• Exercise aim:
Beginning with the first line, transcribe the entries below exactly through the line containing "10.ª edición de", inclusive.

Collected data:

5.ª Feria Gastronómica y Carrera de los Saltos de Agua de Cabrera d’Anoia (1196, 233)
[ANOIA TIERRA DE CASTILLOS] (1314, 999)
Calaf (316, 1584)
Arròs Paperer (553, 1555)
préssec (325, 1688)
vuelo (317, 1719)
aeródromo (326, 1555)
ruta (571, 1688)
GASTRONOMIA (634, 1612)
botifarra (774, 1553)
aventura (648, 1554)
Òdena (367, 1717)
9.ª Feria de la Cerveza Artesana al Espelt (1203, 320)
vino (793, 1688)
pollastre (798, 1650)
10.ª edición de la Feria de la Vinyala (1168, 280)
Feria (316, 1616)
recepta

• Exercise result:
5.ª Feria Gastronómica y Carrera de los Saltos de Agua de Cabrera d’Anoia (1196, 233)
[ANOIA TIERRA DE CASTILLOS] (1314, 999)
Calaf (316, 1584)
Arròs Paperer (553, 1555)
préssec (325, 1688)
vuelo (317, 1719)
aeródromo (326, 1555)
ruta (571, 1688)
GASTRONOMIA (634, 1612)
botifarra (774, 1553)
aventura (648, 1554)
Òdena (367, 1717)
9.ª Feria de la Cerveza Artesana al Espelt (1203, 320)
vino (793, 1688)
pollastre (798, 1650)
10.ª edición de la Feria de la Vinyala (1168, 280)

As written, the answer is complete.